Masyarakat adat setempat mempercayai bahwa Tingu Watu Hodi ini sebagai suatu tradisi dalam mempererat hubungan sosial sesama masyarakat, menjaga semangat kerja sama, dan mempererat hubungan dengan kekuatan yang tidak terlihat.

Tradisi yang syarat makna ini, terselip suatu pesan dalam status sosial pengguna batu kubur itu. 

Jadi jika batu kubur yang memiliki "Tanduk Batu Kubur" atau bahasa lokal "Kadu Watu"  berarti batu kubur ini  pemiliknya datang dari keluarga Bangsawan atau Raja.

Ada juga salah satu model batu kubur yang dipandang paling bergengsi adalah "Watu Pangu Ledu". Batu ini mempunyai model layaknya batu kubur bertingkat tampak sebagai rumah pelindung batu kubur bagian bawahnya. 

Batu kubur sendiri mempunyai jenis dan model khusus bagi penggunanya, karena status sosialnya.

Jenis batu kubur yang digunakan adalah batu kapur. Batu kapur ini menurut beberapa sumber mengatakan bahwa bisa diperoleh di Waemadaka, Kecamatan Wanukaka, Sumba Barat.

Selain itu batu kubur jenis batu kapur ini juga bisa diperoleh di Tirimbang, dan Tana Rara, Kabupaten Sumba Timur.

Pengangkutan sendiri pada zaman dahulu apa bila dipesan dari Tirimbang maka menggunakan bantuan perahu.

Untuk satu batu kubur sendiri dapat dibarter dengan Kerbau bahkan katanya sampai ratusan ekor. 

Tradisi menarik batu kubur di tanah Marapu ini memang sangat luar biasa menurut penulis.

Penulis sendiri karena bukan berasal dari Sumba sehingga agak sulit memahami bahasa daerah yang digunakan dalam persiapan sebelum melakukan kegiatan penarikan.
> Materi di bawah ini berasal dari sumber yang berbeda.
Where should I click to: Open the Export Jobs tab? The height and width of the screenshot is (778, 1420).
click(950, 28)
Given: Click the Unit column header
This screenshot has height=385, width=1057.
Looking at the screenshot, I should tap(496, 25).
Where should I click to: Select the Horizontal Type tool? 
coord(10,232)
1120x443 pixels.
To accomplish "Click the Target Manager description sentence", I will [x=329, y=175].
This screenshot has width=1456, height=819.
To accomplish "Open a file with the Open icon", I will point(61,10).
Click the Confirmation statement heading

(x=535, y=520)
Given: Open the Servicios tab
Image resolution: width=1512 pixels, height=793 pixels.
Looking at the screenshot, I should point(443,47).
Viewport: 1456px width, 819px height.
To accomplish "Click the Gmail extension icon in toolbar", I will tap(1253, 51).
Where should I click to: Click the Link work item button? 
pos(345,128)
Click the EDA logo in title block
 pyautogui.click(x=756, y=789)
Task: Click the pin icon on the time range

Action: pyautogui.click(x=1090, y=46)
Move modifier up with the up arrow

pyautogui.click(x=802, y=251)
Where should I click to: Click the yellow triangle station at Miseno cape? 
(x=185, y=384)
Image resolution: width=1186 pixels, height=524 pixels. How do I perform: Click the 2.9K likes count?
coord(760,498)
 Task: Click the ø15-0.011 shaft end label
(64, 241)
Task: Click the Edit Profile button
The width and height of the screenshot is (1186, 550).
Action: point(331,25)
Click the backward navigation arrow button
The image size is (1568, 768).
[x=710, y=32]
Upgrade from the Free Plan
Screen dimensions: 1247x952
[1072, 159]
Akan tetapi penulis mencoba untuk merunutkan satu per satu bahan-bahan itu dalam bahasa daerah setempat.

Biasanya bahan yang digunakan untuk menarik batu kubur itu adalah Tena, Tua Kaba; Katuku Tena; Rango, Kotera, dan Rame.

Tena; alat yang di atasnya akan diletakan batu berfungsi seperti perahu.

Tena Baumane (laki-laki); bagian gagang, tempat tumpuan dan arah Tena akan ditarik. 

Tena Bouwine (perempuan); bagian dasar dari Tena itu, tempat diletakan batu. 

Tua Kaba (Tuba); tali yang dipakai sebagai penarik batu dari Tena.

Kutuku Tena; baut yang mengikat cabang tena bagian bawah, tempat diletakkan batu.

Rango, Kotera dan Rame adalah potongan kayu bulat , kira-kira 20 cm diameternya, berfungsi seperti ban untuk tena.

Setiap kali batu ditarik maka, Tena dengan muatan batu itu seakan bergerak diatas kayu itu.

Dalam proses penarikan sendiri ada seorang pemandu menyanyikan syair demikian;

Pemandu: "Galo...........ooo..........ooo.........oo

Masyarakat: "We...e.....eeee......eeee.....e...e

Pemandu: " Wara yo..... yowege....

Masyarakat: " Yoooooooooooooo we.... eeeeeee

Saat Yoooooo Weeeee diucapkan, serentak para penarik menghentakan tali dan menarik batu kubur.

Juga ada mantra lain yang diucapkan oleh tetua adat untuk mengundang para leluhur untuk datang membantu pekerjaan berat itu. Dan juga tarian Tari Nego Lara diiringi gong gendang terus dimainkan untuk membakar semangat khalayak itu.

Pesan yang penulis dapat adalah pada dasarnya masyarakat Sumba memiliki pandangan bahwa seorang manusia tetap diberi martabat yang sama luhur saat masih hidup ataupun saat meninggal. Menguburkan manusia pada batu adalah satu bentuk penghargaan dan tempat yang layak terhadap manusia walaupun sudah meninggal.